Extract exactly and only the lines from the one containing "This screenshot has width=944, height=393." through the end of the entries below. Pictures should not appear in the copy.

[Given information]
++++++

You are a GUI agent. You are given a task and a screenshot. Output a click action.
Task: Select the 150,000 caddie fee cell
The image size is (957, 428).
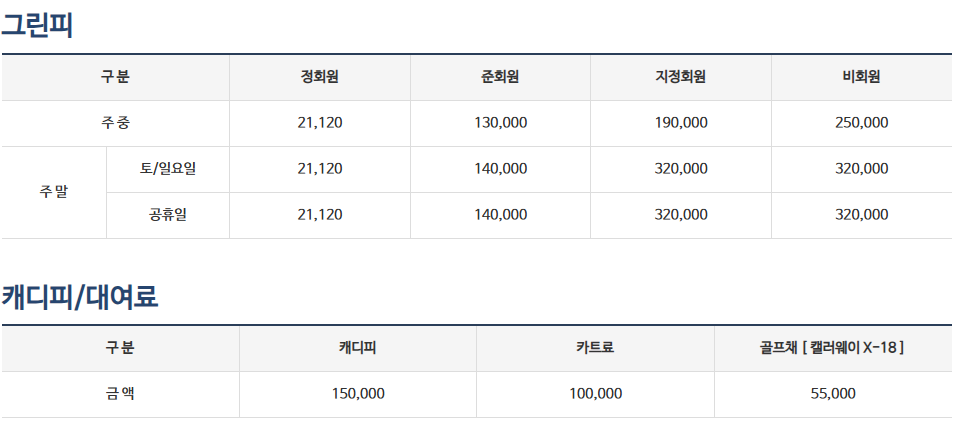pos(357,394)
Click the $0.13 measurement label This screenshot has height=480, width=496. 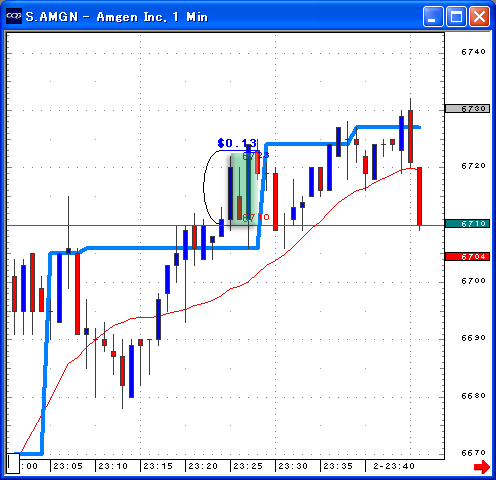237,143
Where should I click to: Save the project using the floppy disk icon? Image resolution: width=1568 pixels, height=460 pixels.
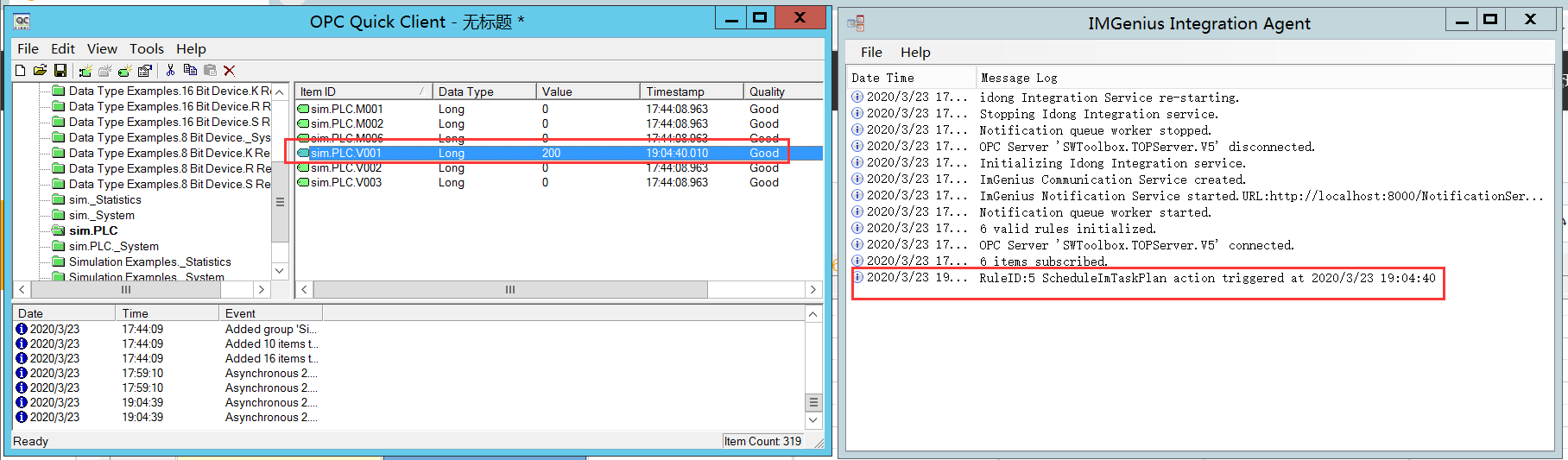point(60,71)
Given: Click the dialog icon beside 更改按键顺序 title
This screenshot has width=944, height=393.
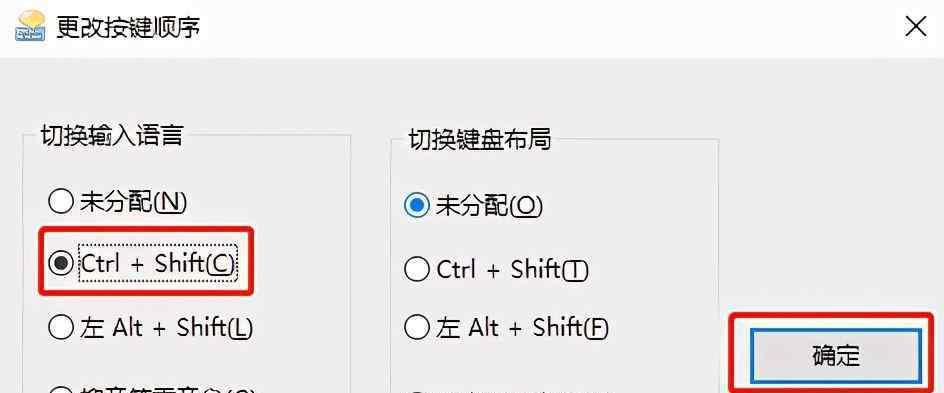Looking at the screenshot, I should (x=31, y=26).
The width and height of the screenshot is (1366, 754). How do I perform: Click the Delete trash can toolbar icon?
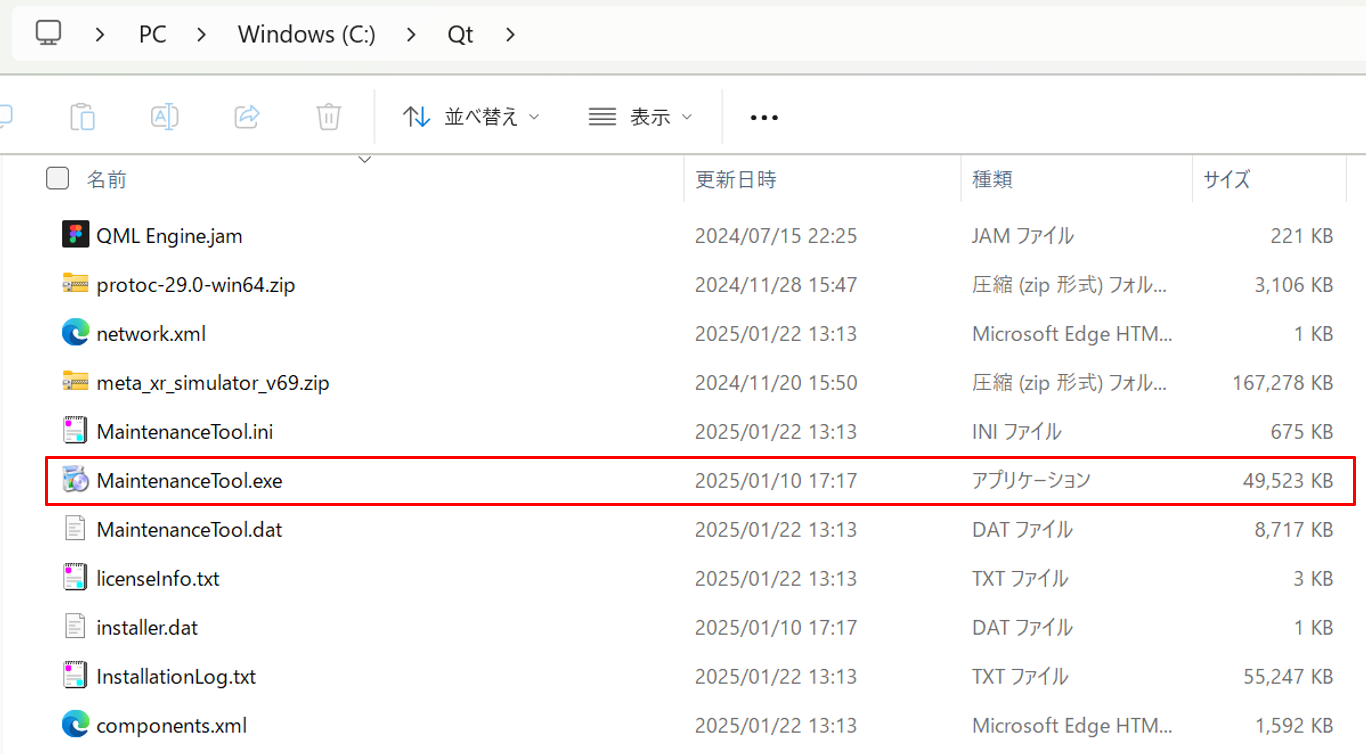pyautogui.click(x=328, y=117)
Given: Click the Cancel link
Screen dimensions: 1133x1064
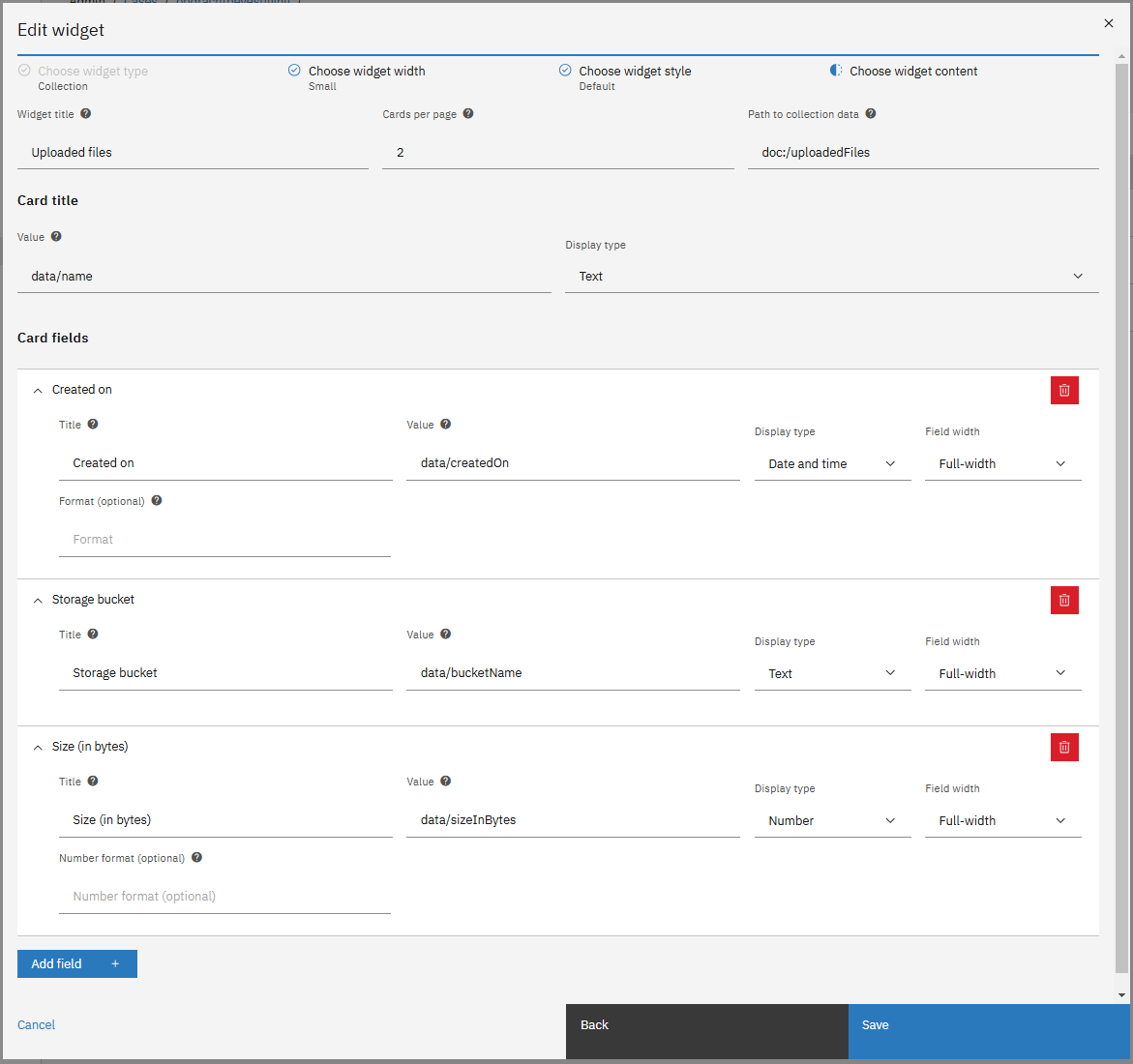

++++++

[Written answer]
This screenshot has width=944, height=393.
Looking at the screenshot, I should (x=31, y=26).
The width and height of the screenshot is (1366, 754). How do I perform: Click the Delete trash can toolbar icon?
pyautogui.click(x=328, y=117)
Given: Click the Cancel link
Screen dimensions: 1133x1064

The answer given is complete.